__Extracted material__.

--

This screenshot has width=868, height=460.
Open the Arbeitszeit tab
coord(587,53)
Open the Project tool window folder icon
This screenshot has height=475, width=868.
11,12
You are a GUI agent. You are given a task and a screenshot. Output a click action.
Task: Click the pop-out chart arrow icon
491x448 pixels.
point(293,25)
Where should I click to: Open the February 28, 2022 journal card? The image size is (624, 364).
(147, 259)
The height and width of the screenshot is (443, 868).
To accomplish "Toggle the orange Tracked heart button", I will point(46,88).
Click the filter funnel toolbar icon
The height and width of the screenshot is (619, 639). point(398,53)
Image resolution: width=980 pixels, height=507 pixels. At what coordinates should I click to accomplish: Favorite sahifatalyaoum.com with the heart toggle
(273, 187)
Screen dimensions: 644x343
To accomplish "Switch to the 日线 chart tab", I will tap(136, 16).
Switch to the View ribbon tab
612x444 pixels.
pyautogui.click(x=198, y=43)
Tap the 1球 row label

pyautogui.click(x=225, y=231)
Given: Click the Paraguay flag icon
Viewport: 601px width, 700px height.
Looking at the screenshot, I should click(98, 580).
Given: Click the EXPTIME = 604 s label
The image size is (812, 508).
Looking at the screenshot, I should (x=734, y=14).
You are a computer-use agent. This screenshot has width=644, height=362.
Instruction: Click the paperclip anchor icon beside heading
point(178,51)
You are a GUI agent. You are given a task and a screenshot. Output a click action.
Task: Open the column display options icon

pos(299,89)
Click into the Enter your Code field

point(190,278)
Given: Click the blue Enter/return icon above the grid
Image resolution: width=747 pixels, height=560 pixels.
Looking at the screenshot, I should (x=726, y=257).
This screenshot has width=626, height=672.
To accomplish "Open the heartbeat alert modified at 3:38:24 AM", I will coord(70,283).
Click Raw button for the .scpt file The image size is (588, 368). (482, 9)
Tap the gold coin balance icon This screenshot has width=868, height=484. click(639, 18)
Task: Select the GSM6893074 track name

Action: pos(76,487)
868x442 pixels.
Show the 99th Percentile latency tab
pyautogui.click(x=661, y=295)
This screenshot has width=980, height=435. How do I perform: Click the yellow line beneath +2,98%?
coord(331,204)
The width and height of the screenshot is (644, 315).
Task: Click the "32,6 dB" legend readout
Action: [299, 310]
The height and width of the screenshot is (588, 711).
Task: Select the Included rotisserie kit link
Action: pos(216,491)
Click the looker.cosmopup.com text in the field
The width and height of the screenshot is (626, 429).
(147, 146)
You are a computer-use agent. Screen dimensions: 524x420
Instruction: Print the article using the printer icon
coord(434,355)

--

__Assignment__. Restate the line containing "Task: Open the column display options icon" and every remaining line of the records word for word. Add nothing.

__Response below__.
Task: Open the column display options icon

pos(299,89)
Click into the Enter your Code field

point(190,278)
Given: Click the blue Enter/return icon above the grid
Image resolution: width=747 pixels, height=560 pixels.
Looking at the screenshot, I should (x=726, y=257).
This screenshot has width=626, height=672.
To accomplish "Open the heartbeat alert modified at 3:38:24 AM", I will coord(70,283).
Click Raw button for the .scpt file The image size is (588, 368). (482, 9)
Tap the gold coin balance icon This screenshot has width=868, height=484. click(639, 18)
Task: Select the GSM6893074 track name

Action: pos(76,487)
868x442 pixels.
Show the 99th Percentile latency tab
pyautogui.click(x=661, y=295)
This screenshot has width=980, height=435. How do I perform: Click the yellow line beneath +2,98%?
coord(331,204)
The width and height of the screenshot is (644, 315).
Task: Click the "32,6 dB" legend readout
Action: [299, 310]
The height and width of the screenshot is (588, 711).
Task: Select the Included rotisserie kit link
Action: pos(216,491)
Click the looker.cosmopup.com text in the field
The width and height of the screenshot is (626, 429).
(147, 146)
You are a computer-use agent. Screen dimensions: 524x420
Instruction: Print the article using the printer icon
coord(434,355)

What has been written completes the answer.